I am to solve for x using the quadratic formula:
$$4+\frac{1}{x}-\frac{1}{x^2}=0$$
The solution provided in the answers section is: $\dfrac{-1\pm\sqrt{17}}{8}$ whereas I arrived at something entirely different: $$\dfrac{\frac{1}{x}\pm\sqrt{\frac{1}{x^2}+\frac{16}{x}}}{\frac{2}{x}}$$
Here's my working:
Start with $$4+\frac{1}{x}-\frac{1}{x^2}=0$$
Rearranging into standard form:
$$-\frac{1}{x^2}+\frac{1}{x}+4=0$$
Multiply by $-1$ to get a positive leading coefficient $a$:
$$\frac{1}{x^2}-\frac{1}{x}-4=0$$
I'm not sure how to determine my inputs $a,b$ and $c$ with these fractions but I guess $a=\dfrac{1}{x^2}$, $b=\dfrac{1}{x}$ and $c=-4$.
Plugging into quadratic function:
$$x = \frac{-\frac{1}{x}\pm\sqrt{\frac{1}{x^2}+\frac{16}{x}}}{\frac{2}{x}}$$
I find this challenging due to the coefficients $a$ and $b$ being fractions.
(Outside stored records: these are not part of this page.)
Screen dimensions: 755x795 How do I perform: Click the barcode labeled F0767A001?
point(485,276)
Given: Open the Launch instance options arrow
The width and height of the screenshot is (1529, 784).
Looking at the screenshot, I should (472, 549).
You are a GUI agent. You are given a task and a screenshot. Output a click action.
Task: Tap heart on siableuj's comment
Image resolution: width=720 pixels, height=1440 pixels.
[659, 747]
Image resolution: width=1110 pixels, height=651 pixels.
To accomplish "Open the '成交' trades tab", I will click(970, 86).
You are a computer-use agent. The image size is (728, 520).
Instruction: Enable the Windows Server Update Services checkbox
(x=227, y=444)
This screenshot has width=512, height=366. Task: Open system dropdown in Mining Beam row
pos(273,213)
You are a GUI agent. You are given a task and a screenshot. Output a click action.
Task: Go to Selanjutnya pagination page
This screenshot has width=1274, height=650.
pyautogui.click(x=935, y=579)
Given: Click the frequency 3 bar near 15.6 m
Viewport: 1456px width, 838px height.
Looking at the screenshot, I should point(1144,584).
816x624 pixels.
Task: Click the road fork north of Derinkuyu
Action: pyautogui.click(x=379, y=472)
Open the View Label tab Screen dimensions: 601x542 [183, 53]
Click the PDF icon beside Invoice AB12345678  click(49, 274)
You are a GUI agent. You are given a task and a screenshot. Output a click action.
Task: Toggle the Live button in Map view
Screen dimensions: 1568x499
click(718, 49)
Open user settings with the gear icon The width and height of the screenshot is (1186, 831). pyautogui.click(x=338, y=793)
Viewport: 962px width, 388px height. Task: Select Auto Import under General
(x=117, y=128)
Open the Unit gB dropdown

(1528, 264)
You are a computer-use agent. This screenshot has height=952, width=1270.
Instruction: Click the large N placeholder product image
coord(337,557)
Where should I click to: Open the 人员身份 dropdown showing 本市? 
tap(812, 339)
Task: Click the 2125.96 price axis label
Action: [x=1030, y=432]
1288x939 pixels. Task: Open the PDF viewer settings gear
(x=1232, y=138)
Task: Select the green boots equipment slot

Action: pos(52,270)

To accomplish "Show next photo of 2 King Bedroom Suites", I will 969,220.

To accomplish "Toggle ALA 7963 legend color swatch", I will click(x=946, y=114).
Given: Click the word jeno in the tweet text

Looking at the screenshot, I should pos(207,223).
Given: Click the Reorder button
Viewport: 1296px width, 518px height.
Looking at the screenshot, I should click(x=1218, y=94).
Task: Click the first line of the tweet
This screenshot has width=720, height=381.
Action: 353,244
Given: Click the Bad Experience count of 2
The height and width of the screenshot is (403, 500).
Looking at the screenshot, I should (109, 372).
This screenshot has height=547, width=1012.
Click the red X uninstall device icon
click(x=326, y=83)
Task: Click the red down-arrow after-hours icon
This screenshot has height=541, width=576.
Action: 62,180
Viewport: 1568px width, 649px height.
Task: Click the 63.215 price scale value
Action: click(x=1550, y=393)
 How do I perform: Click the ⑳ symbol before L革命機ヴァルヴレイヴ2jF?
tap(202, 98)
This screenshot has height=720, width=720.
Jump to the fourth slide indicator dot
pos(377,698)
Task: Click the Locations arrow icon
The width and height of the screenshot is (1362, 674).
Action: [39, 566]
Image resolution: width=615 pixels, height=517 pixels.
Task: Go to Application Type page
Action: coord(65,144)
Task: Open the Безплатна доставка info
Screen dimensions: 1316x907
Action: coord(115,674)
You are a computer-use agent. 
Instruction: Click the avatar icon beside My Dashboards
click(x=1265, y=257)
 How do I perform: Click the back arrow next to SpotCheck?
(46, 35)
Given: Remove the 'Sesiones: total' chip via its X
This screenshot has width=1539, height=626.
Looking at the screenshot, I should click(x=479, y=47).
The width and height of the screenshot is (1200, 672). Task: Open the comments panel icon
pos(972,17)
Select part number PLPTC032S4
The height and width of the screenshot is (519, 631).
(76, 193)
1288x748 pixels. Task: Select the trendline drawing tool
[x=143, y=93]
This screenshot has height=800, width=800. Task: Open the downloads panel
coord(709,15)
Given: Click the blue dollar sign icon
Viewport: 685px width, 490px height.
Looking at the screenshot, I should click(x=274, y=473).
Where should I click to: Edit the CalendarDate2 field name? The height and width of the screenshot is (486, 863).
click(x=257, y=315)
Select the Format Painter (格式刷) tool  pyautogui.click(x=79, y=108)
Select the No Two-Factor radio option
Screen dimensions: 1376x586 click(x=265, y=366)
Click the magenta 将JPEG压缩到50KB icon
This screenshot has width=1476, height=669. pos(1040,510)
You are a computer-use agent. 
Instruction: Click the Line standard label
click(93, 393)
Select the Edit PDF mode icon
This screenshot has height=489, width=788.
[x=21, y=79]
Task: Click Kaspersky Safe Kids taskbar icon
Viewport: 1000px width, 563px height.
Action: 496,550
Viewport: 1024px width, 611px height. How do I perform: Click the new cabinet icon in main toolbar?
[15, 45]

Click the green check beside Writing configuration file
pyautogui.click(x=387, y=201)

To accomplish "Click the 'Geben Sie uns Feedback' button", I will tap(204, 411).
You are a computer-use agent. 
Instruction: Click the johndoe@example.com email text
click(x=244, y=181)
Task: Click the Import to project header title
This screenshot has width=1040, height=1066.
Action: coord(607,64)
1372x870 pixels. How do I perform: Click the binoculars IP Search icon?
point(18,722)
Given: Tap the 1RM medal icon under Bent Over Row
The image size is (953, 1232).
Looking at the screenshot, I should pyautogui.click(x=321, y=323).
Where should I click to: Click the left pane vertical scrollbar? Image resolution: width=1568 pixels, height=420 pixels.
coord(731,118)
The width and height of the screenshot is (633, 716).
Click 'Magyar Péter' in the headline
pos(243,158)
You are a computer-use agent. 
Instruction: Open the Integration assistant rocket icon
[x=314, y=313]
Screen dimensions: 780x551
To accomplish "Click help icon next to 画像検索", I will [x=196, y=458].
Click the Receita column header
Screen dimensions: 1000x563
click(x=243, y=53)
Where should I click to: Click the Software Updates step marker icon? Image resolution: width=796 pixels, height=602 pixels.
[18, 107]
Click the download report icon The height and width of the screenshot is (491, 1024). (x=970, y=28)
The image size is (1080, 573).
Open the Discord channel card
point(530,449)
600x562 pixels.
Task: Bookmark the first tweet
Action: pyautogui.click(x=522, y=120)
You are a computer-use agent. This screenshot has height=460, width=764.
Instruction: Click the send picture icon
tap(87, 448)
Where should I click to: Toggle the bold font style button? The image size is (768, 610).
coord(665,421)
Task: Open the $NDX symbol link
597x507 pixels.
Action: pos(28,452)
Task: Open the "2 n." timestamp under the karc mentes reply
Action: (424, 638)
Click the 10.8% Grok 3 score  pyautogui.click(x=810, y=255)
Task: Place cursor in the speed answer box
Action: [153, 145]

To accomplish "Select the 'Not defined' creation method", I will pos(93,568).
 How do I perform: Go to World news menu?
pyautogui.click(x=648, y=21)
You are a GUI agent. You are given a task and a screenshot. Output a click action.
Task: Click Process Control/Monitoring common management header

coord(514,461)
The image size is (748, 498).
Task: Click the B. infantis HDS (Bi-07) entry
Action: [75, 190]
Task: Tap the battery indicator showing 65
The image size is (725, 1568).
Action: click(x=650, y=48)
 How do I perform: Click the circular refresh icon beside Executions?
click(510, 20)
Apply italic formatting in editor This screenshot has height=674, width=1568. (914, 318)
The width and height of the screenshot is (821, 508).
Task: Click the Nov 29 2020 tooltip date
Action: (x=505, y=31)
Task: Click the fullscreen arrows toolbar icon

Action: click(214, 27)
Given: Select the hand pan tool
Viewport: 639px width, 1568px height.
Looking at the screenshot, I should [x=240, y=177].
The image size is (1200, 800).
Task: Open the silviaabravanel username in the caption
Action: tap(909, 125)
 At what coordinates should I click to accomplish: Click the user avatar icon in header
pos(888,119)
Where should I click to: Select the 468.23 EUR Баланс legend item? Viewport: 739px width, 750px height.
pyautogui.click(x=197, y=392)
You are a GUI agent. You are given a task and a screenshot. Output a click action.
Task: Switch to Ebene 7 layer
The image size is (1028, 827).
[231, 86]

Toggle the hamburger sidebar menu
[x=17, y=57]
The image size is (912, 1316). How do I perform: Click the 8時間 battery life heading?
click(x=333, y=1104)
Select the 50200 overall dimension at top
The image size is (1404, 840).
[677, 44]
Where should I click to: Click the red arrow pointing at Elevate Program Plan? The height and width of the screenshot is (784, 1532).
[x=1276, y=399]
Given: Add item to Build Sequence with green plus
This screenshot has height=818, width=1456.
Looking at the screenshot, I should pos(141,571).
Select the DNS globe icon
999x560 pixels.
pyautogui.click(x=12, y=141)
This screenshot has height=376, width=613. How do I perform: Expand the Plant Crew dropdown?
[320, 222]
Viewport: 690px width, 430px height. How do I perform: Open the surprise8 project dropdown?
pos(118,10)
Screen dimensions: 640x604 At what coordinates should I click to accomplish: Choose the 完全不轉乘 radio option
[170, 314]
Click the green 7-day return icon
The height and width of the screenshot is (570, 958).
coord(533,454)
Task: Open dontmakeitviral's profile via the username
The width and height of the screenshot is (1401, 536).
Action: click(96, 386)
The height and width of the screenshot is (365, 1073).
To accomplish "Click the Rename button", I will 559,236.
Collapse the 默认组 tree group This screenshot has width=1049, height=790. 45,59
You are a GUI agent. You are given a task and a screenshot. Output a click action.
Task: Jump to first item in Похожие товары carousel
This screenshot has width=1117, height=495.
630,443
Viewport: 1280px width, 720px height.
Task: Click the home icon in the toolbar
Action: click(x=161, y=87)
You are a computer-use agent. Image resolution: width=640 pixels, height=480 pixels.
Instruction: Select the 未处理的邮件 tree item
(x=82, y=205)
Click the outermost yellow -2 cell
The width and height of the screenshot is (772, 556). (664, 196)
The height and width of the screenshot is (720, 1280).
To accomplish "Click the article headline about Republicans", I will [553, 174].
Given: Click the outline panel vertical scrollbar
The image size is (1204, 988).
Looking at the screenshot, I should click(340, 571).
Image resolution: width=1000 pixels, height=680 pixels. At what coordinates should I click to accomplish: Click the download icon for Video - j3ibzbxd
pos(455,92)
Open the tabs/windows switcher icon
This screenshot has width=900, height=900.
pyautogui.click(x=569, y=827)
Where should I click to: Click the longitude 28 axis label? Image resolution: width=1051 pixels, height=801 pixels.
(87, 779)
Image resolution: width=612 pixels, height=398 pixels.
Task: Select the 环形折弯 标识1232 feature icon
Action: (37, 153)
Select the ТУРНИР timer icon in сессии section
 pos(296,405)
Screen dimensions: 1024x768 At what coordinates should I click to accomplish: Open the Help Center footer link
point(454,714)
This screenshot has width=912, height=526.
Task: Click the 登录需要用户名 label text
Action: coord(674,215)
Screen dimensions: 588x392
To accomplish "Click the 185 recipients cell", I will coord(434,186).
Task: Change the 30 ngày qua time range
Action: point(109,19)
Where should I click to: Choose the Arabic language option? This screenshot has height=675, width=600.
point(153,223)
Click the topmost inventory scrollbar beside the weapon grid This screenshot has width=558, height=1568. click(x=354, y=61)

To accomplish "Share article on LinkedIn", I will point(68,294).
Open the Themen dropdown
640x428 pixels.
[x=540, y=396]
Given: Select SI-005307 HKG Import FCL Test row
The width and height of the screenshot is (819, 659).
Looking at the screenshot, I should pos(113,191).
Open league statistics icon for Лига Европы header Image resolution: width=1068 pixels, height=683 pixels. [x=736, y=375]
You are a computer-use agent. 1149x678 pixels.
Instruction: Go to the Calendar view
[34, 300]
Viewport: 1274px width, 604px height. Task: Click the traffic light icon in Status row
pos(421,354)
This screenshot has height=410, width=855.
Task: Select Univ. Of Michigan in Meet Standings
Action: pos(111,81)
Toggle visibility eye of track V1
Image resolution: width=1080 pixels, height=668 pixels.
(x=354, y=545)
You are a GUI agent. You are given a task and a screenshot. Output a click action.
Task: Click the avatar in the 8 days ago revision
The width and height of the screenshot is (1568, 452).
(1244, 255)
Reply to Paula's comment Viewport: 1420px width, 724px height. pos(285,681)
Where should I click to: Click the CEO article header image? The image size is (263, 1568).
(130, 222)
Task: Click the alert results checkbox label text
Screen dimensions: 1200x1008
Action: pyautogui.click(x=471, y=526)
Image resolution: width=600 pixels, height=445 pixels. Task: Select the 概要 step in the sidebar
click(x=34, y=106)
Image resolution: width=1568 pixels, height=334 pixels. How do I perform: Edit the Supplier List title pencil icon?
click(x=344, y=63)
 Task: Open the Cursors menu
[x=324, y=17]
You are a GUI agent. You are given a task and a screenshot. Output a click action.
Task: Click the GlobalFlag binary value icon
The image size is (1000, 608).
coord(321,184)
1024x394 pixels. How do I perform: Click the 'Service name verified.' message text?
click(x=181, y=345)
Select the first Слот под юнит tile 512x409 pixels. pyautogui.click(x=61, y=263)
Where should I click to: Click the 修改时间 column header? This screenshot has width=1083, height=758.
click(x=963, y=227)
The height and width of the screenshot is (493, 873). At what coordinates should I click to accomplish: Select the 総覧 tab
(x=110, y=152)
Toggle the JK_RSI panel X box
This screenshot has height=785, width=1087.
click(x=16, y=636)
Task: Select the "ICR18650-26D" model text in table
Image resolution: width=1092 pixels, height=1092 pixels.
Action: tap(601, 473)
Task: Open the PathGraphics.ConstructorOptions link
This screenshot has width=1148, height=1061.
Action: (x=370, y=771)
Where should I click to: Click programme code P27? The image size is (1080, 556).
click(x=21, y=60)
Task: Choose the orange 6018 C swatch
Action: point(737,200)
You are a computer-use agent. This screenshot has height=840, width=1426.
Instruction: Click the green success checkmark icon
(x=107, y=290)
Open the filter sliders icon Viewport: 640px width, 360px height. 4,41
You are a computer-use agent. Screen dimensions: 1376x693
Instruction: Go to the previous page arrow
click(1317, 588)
How can I apply the quadratic formula to $4+\dfrac{1}{x}-\dfrac{1}{x^2}=0$ to arrive at $\dfrac{-1\pm\sqrt{17}}{8}$?
Best Answer
Multiplying both sides by $x^2$ will result in
$$4x^2+x-1=0$$
Now, with $a=4, b=1, c=-1$ use the quadratic formula and let us know what you get.